Il 18% dei finanziamenti va oggi al sociale
Attenzione massima al settore sociale. Nell’ultima ripartizione dei fondi, si è registrato infatti un aumento del 50% del settore “Volontariato e assistenza”: è passato dal 12% al 18% con un plaphond di 540mila euro.
Ma la Fondazione, anche prima della rimodulazione delle percentuali di finanziamento, è stata molto attenta a chi sta peggio. Da ricordare anche che nel corso del 2012 è stato interamente utilizzato un fondo speciale di 100.000 euro nato e costituito proprio per far fronte alle nuove emergenze sociali conseguenti alla crisi economica, in collaborazione con gli enti locali e le istituzioni, che ha finanziato iniziative come l’Emporio della Solidarietà promosso dalla Caritas Diocesana, il progetto “Full Time. Dopo la Campanella” avviato al convitto salesiano San Luigi, il nuovo dormitorio a Monfalcone presso la Marcelliana, il “Progetto Sollievo” gestito dai due Ambiti socio-assistenziali.
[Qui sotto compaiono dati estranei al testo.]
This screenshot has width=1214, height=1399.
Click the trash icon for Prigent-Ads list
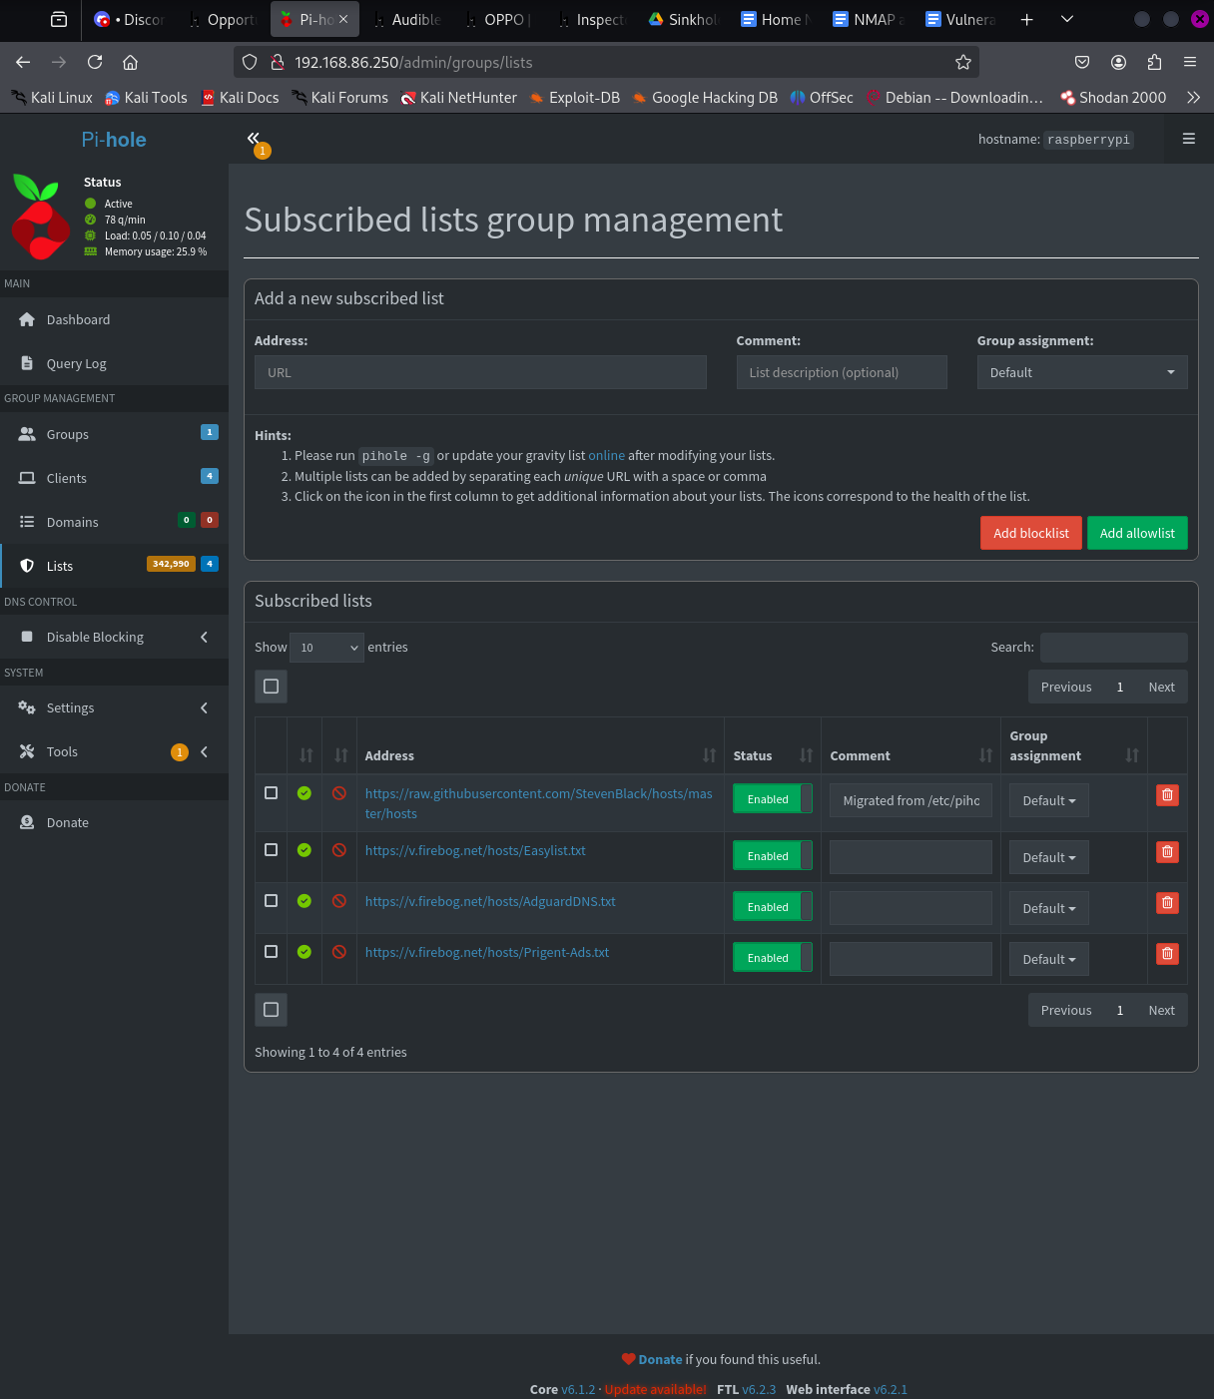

Anche per il 2013 è stato confermato il limite di 6.000 euro per intervento nei bandi e la possibilità per tutti i soggetti di presentare una sola richiesta su “Bandi e programmi”, tranne le istituzioni scolastiche (max 2 richieste), tramite la procedura Rol (Richieste on line). «Con queste scelte, effettuate attraverso il documento programmatico, la Fondazione - ha sottolineato di recente l’attuale presidente Dario Obizzi - intende non solo confermare il suo ruolo di propulsore di sviluppo artistico e culturale, oltre che turistico ed economico del territorio, ma contribuire nel suo piccolo e nei limiti delle proprie possibilità a dare risposte concrete in campo sociale ai tanti problemi, piccoli e grandi, che la crisi economica ha fatto nascere o ha aggravato, anche spingendo le associazioni di volontariato a mettersi in rete per offrire servizi migliori». (fra.fa.)